Refinery strikes: under pressure, TotalEnergies and Esso-ExxonMobil ready to negotiate

Motorists on edge, political pressure: TotalEnergies offered on Sunday to bring forward its annual wage talks to October, responding to the CGT’s outstretched hand, provided the blockades end at the refineries and depots in …

Motorists on edge, political pressure: TotalEnergies offered on Sunday to bring forward its annual wage talks to October in response to the CGT’s outstretched hand, provided the blockades end at refineries and fuel depots, while Esso-ExxonMobil plans to bring the unions together on Monday.

At 3pm on Sunday, 29.7% of gas stations in France were short of at least one fuel (compared to 21% on Saturday), the energy transition ministry said.

At TotalEnergies, negotiations from October instead of November “will make it possible to define how the employees can benefit before the end of the year from the extraordinary results generated by TotalEnergies, while taking into account inflation for the year 2022.”, the group assures, which manages almost a third of the gas stations in France.

Since the start of the movement ten days ago, CGT has demanded a 10% pay rise – 7% for inflation, 3% for wealth sharing – the energy giant has made $10.6 billion in profits in the first half of the year. of 2022.

“We are going to study the proposals carefully and meet tomorrow morning with the different sites to decide on the continuation of the movement”, responded to AFP Eric Sellini, CGT coordinator at TotalEnergies, who regretted that the management did not have direct exchange with the trade union.

Energy Transition Minister Agnès Pannier-Runacher welcomed the announcement from TotalEnergies and believed the conflict should “end”.

The management of Esso-ExxonMobil in France announced in a press release on Sunday evening its intention to bring together on Monday “the four trade union organizations representing the staff”. The group, whose two refineries in France have been shut down, says it is “convinced (that) the quality of the social dialogue, committed and continuous with the organizations representing the staff, will allow to quickly end the conflict”.

Salary negotiations started at Esso France on 20 September. The proposal currently on the table has only been approved by the CFE-CGC. The French branch of the American group called for an end to the strike on Sunday.

Pressure from government officials has increased in recent days on the two groups and the strikers to negotiate.

“I would like to confirm the government’s very firm appeal to the leaders and unions of TotalEnergies and Esso: a solution must be found without delay within the framework of the social dialogue (…) The French must no longer suffer the consequences of a social movement,” said Mrs. Pannier-Runacher.

Refueling in Belgium

Agnès Pannier-Runacher urged “all our fellow citizens not to fill up”, some gas stations were stormed with 30% to 35% extra consumption.

As of Sunday, many of them were still dealing with fractures. “I’m a taxi driver, I haven’t been able to work for two days,” lamented Thierry, 60, who was growing impatient after waiting three hours for a delivery at the Esso station on boulevard de la Villette in Paris. .

At gas stations, the situation got even worse on Sunday in Hauts-de-France, where 54.8% of them had problems, and in Ile-de-France, where 44.9% were in difficulty.

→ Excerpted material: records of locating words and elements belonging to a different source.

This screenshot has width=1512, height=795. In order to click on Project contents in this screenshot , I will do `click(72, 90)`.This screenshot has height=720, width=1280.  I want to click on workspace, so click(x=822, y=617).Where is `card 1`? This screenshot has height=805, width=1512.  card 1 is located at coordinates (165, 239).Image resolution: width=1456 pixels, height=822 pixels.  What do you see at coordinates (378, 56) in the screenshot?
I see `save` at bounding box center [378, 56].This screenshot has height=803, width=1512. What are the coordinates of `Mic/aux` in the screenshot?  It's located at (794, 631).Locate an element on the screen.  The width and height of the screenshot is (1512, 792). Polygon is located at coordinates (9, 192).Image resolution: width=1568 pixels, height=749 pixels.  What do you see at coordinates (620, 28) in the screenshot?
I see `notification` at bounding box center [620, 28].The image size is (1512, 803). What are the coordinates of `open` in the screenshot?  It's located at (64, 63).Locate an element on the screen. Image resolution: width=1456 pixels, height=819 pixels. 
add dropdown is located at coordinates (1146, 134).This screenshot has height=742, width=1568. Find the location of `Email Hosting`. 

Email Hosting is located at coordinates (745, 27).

Visiting Algeria, Prime Minister Elisabeth Borne assured that the situation would “improve during the week” as supplies arrive, particularly from French “strategic stockpiles”.

The government, which has effectively drawn on the country’s strategic reserves and increased fuel imports to deal with the crisis, recalled that tankers had been allowed to circulate throughout the weekend.

“These measures have enabled an increase in deliveries of around 20% compared to the usual flows”, stressed Agnès Pannier-Runacher, who specified that the government counted on “a significant improvement” of the situation on Monday, especially in the Hauts-of France .

Shutdown of refineries

Another consequence of the move: Many French people are crossing the Belgian border to get supplies, cross-border filling stations registering a 15 to 20% increase in demand, according to the Federation of Fuel and Fuel Traders.

On Saturday, TotalEnergie’s CGT had taken the first step to negotiate: In an open letter to CEO Patrick Pouyanné, it agreed to set aside its demands regarding hiring and investment to begin negotiations only on wages as early as Monday.

The leadership stressed on Sunday that before agreeing to negotiate in October, it had already brought forward the mandatory annual negotiations (NAO) to November without “waiting until January 2023 as is usually the case”.

The group’s largest refinery based in Normandy, the “biorefinery” in La Mède (Bouches-du-Rhône) and the fuel depot in Flanders near Dunkirk (Nord) were “still completely stopped” on Sunday, according to the CGT. If the Feyzin refinery (Rhône) is also stopped, it is due to a technical accident, argues TotalEnergies.

On the Esso-ExxonMobil side, the CGT is demanding more substantial wage increases than “the 5.5% increase on average with a bonus of 3,000 euros for 2023” proposed by management, CGT elected official Christophe Aubert states.

Not enough “to cover galloping inflation, which is more in the context of super profits”, he assessed.